Was wir von Voice-of-Germany über Mentoring lernen können

Finanzvorstand Dr. Pfister lässt eines Tages folgende Nachricht an Bernd Heifert verfassen: „Lieber Herr Heifert, wie Sie sicherlich schon von Ihrem Vorgesetzten erfahren haben wurde ich als Ihr Mentor bestimmt. Bitte setzen Sie sich mit meiner Assistentin in Verbindung und lassen Sie sich in den kommenden Wochen einen Termin geben. Alles Weitere werden wir dann besprechen. Ich freue mich auf unsere Zusammenarbeit“.
Bernd wurde vor wenigen Tagen als Führungsnachwuchskraft, oder so genannter „High-Potential“ auserwählt. Er wusste bereits von einem Mentorenprogramm. Dass nun ausgerechnet der Finanzvorstand sein Mentor sein wurde überraschte ihn ein wenig. Er kannte ihn bislang nur von Bildern aus der internen Firmenzeitschrift. Bernd lies die Dinge auf sich zukommen und war gespannt.

Szenenwechsel. Anna ist leidenschaftliche Sängerin und steht eines Tages auf einer Bühne um ihr Talent unter Beweis zu stellen. Vor ihr sitzen fünf potenzielle Mentoren, die sie aber nicht sehen können. Während Anna singt muss jeder der potenziellen Mentoren für sich entscheiden, ob er an Anna glaubt oder nicht. Wenn dies das Fall ist drückt er einen Buzzer und bekommt Anna zu Gesicht. Am Ende entscheidet sie, welcher der Mentoren, sie bei dem weiteren Talentwettbewerb unterstützen darf.

Die Rede ist von der Fernsehshow „Voice of Germany“. Diese Show demonstriert eindrücklich, wie erfolgreiches Mentoring funktioniert. Beide Seiten – der Mentor und der Mentee – müssen sich bewusst füreinander entscheiden und aneinander glauben.
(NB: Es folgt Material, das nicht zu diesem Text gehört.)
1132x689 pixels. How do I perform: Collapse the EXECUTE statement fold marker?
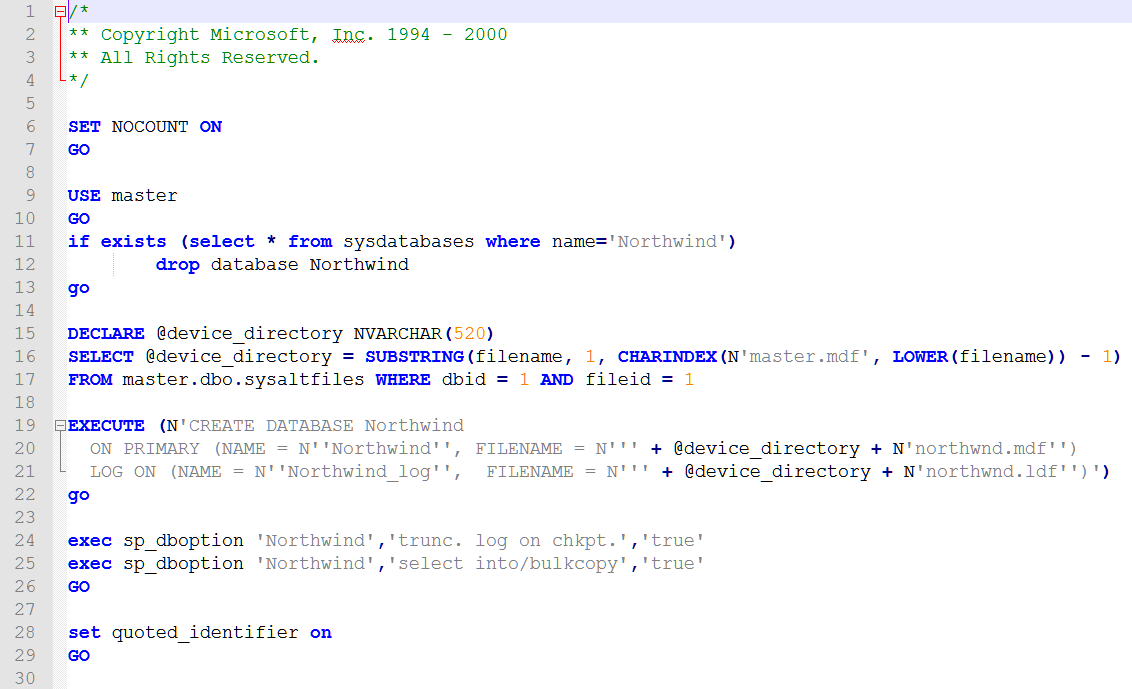point(60,425)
Unzählige, gut gemeinte Mentorenprogramme in Unternehmen haben gezeigt, dass eine formelle oder gar zufällige Zuordnung von Mentoren und Mentees wie in Bernd’s Fall nicht funktioniert. Sie werden zur Farce. Dies überrascht auch nicht, wenn man bedenkt, was ein erfolgreicher Mentor tut bzw. tun sollte. Ein guter Mentor setzt sich intensiv mit seinem Mentee auseinander, erkennt Stärken, Schwächen und Potenziale. Er gibt väterlichen Rat, öffnet Türen zu beruflichen Möglichkeiten und relevanten Netzwerken. Vor allem stärkt er seinem Schützling den Rücken, baut ihn auf. All dies funktioniert nur, wenn beide Seiten 100%ig aneinander glauben, sich gegenseitig vertrauen und voneinander profitieren.
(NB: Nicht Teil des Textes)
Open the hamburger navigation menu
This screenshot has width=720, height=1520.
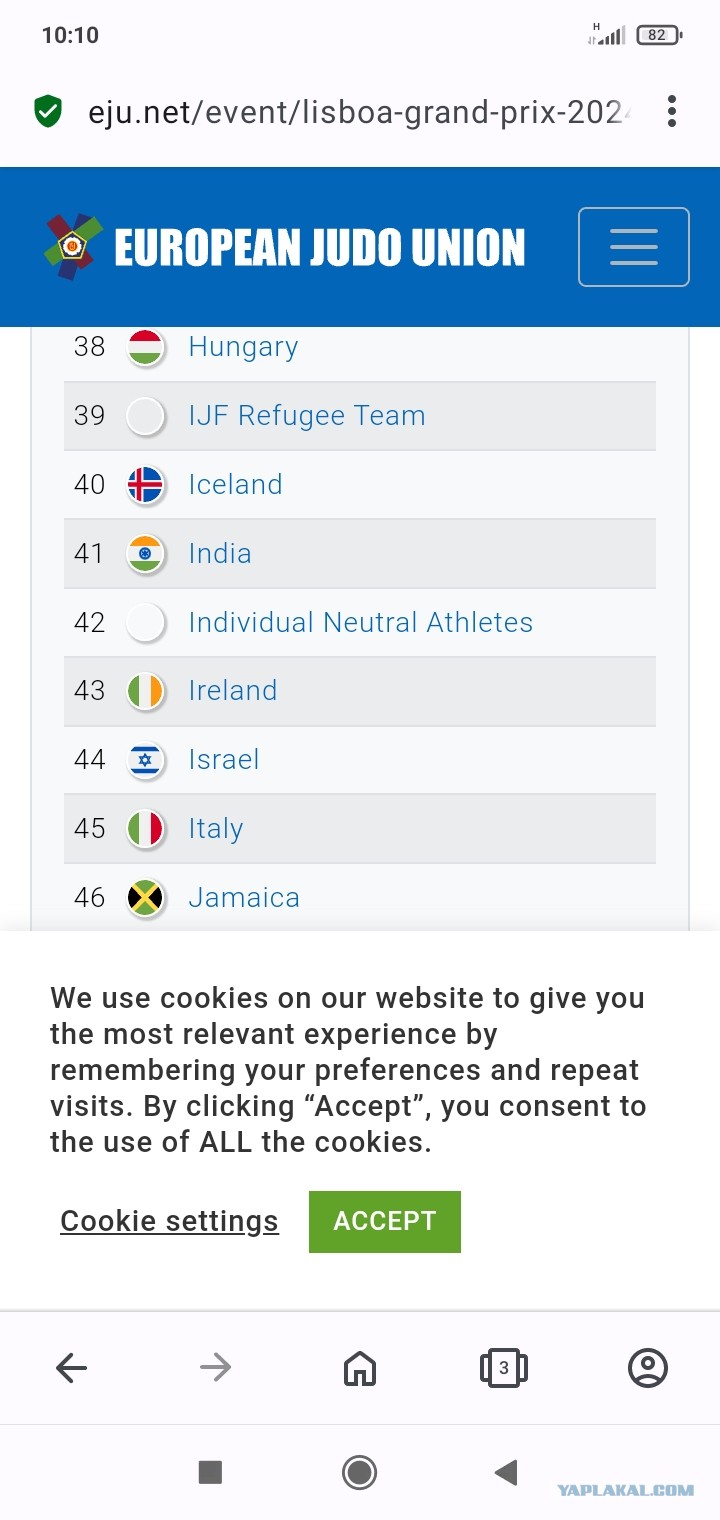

Was ist, wenn Bernd seinen Mentor Dr. Pfister nicht mag oder ihn nicht als Vorbild anerkennt? Oder umgekehrt: was ist, wenn Dr. Pfister an Bernd nicht wirklich glaubt, ihn gar unsympathisch findet? Es wird das eine oder andere Meeting geben. Dr. Pfister wird seine Pflicht erfüllen und Bernd wird seinerseits nicht ablehnen können. Beide können sich die Zeit eigentlich sparen – außer sie haben Glück und der Zufall hat es gut mit ihnen gemeint.

Da helfen auch keine ausgeklügelten Matchingmethoden aus dem Personalmanagementlehrbuch. Egal, wie viel die Personalabteilung über beide Seiten weiß, sie ist niemals in der Lage Erfolg versprechende Zuordnungen vorzunehmen und aus der Distanz funktioniereden Mentoren-Mentee-Beziehungen aufzubauen. Sie kann aber Gelegenheiten schaffen, damit sich beide Seiten kennenlernen und finden können.
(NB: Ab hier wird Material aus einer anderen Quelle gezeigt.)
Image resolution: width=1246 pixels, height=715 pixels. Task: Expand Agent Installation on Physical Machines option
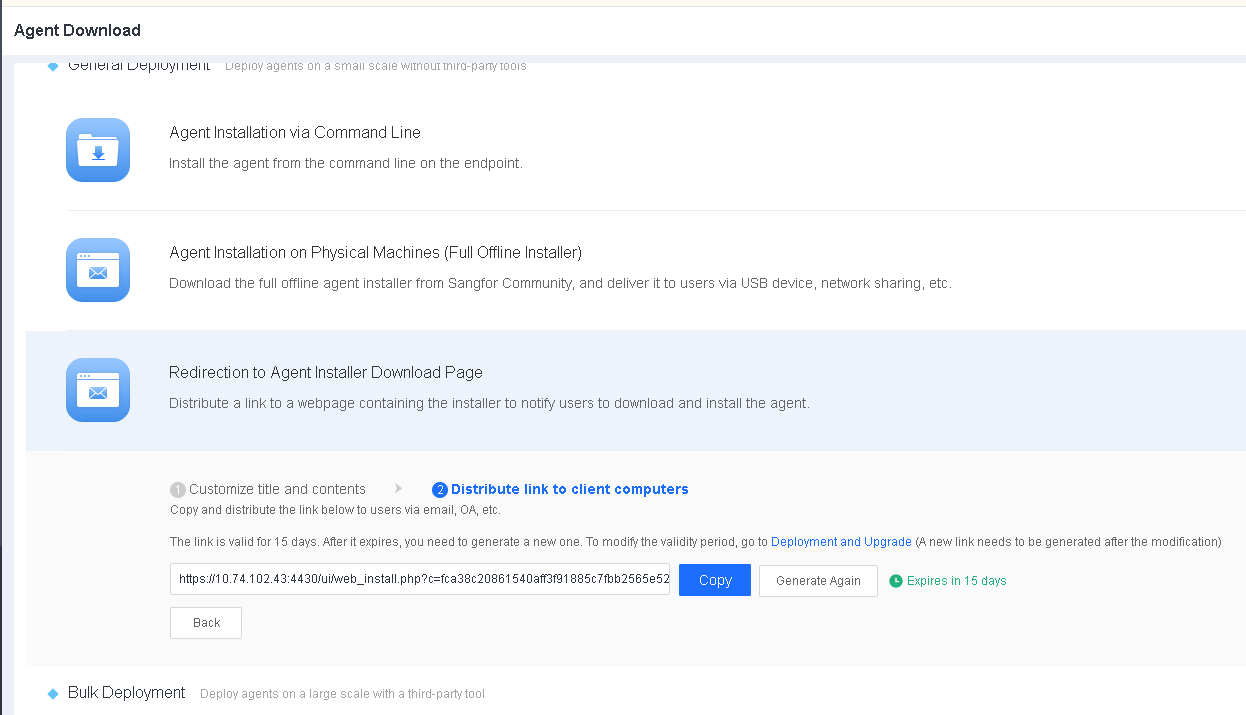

Ich würde mir in Unternehmen deshalb etwas mehr Voice of Germany wünschen. Gerade mittelständische Unternehmen haben aufgrund ihrer Größe die besondere Chance, potenzielle Nachwuchskräfte „antanzen“ zu lassen. Jeder Hoffnungsträger darf 20 Minuten vor der Geschäftsführung präsentieren. Danach ringen die Mitglieder der Geschäftsleitung darum, wer welchen Kandidaten unterstützen darf. Am Ende entscheidet der Kandidat. Sollte kein Mitglied der Geschäftsleitung an einen bestimmten Kandidaten glauben ist dieser raus aus dem Nachwuchsprogramm. Er hätte langfristig ohnehin keine Chance, in den engeren Kreis von Nachfolgekandidaten für Spitzenpositionen zu gelangen.